A Japanese fleet consisting of six air craft carriers and numerous support ships launched two strikes against the US Pacific fleet and bases in and around Pearl Harbor in Hawaii, then a US territory. Surprise was all but complete and when the day was over, America’s proud fleet of battleships was all but annihilated. Japan, hitherto thought to be a quaint, little country, had handed the United States the worse defeat in its history.
No wonder then President Franklin Roosevelt called it “the Day of Infamy.”
Most Americans first learned that the United States had been yanked into World War II by hearing news bulletins on the radio, then the means of instant communication. The emotions Americans felt on that day and in the days to follow started with shock, then premeditation, then fear, then outrage, and then finally, as FDR again put it, a “terrible resolve.”
If the dear reader thinks that sounds familiar, cast your mind back to another day of infamy, September 11th, 2001. In that case we saw the dastardly attack on our soil unfold on TV in real time. Such is the advance in communications technology, though the destruction and the death were the same, and the emotions were the same.
December 7th, 1941, was one of those dates that bisects history like a sword. Before, America was a country that thought it could isolate itself from the world and its problems. After, America knew that was no longer possible. During the next nearly four years America poured forth its young men, its treasure, and its strength to set right what happened on December 7th, 1941, Pearl Harbor Day, as well as all the atrocities committed Japan, Germany, and their allies before and since. In so doing, America helped to shape the modern age.

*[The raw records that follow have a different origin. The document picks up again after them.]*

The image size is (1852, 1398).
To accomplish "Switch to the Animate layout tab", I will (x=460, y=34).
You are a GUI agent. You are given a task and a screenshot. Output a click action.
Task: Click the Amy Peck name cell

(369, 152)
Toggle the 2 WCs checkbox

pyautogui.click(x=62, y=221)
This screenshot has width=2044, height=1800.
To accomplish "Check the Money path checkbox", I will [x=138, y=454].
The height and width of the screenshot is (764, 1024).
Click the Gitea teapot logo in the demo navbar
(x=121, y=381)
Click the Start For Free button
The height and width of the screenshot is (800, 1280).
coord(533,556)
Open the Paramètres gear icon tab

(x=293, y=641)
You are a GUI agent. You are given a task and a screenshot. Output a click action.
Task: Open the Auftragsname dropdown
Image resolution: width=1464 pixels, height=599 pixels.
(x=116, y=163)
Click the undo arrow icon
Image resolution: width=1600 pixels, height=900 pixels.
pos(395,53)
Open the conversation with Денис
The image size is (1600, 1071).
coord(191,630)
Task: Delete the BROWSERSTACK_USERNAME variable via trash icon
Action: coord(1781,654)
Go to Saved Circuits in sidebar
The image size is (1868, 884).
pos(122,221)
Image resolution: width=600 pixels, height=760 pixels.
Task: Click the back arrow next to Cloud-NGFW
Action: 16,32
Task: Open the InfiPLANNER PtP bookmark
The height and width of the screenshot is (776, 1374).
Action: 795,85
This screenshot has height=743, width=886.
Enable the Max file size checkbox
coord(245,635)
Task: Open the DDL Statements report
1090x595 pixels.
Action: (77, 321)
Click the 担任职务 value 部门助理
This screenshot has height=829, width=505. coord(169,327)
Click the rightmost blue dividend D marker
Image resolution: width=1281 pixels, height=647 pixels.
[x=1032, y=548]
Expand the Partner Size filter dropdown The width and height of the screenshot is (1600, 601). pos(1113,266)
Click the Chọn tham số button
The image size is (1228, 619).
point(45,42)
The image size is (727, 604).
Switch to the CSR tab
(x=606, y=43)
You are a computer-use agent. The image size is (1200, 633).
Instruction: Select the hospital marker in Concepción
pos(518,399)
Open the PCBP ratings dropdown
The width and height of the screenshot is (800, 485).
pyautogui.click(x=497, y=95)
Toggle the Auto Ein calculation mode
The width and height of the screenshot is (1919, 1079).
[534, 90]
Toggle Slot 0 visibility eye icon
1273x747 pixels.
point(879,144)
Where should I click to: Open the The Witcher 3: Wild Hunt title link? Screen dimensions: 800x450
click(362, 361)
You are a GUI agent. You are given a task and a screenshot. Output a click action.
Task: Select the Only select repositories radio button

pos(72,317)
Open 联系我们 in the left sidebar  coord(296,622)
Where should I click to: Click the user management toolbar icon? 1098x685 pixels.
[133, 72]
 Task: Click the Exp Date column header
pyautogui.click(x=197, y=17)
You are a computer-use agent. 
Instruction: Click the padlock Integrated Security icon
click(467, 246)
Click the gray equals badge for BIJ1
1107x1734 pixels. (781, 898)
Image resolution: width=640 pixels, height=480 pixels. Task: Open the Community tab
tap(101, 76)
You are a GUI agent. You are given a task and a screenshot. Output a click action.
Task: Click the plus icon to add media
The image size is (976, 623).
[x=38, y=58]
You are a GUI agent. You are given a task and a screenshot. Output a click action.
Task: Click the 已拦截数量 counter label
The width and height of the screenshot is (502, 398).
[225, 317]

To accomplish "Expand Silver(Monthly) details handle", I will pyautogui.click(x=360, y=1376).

One thing we can learn from what happened sixty seven years ago is the magnificent way in which our grandparents and parents acted in the months and years that follow and then wonder if we have the moral fortitude to follow their example. There was no blathering about “but the Luftwaffe didn’t attack Pearl Harbor”, no Congressional efforts to cut off funding for the war, no Cindy Sheehans making deranged statements about how FDR killed her son, no promises by political candidates to “withdraw from Europe” in sixteen months.
They knew, back then, how peace is won, when an enemy attacks. It is won by the sword and with the enemy dead or defeated. Wrangling over tactics, strategies, mistakes, snafus, and all the other things we seem to worry about now were left for the historians to ponder.
Oh, and by the way, Hollywood would not have even dreamed of making a World War II version of Rendition or Lions for Lambs or Stop Loss. The purveyors of popular culture knew, back then, who the real enemy was and what it would take to defeat and destroy them.
Victory came in less than four years from Pearl Harbor day. Victory in the current conflict will be longer in coming, harder, and perhaps more ambiguous. Do we have the heart and stomach to see it through?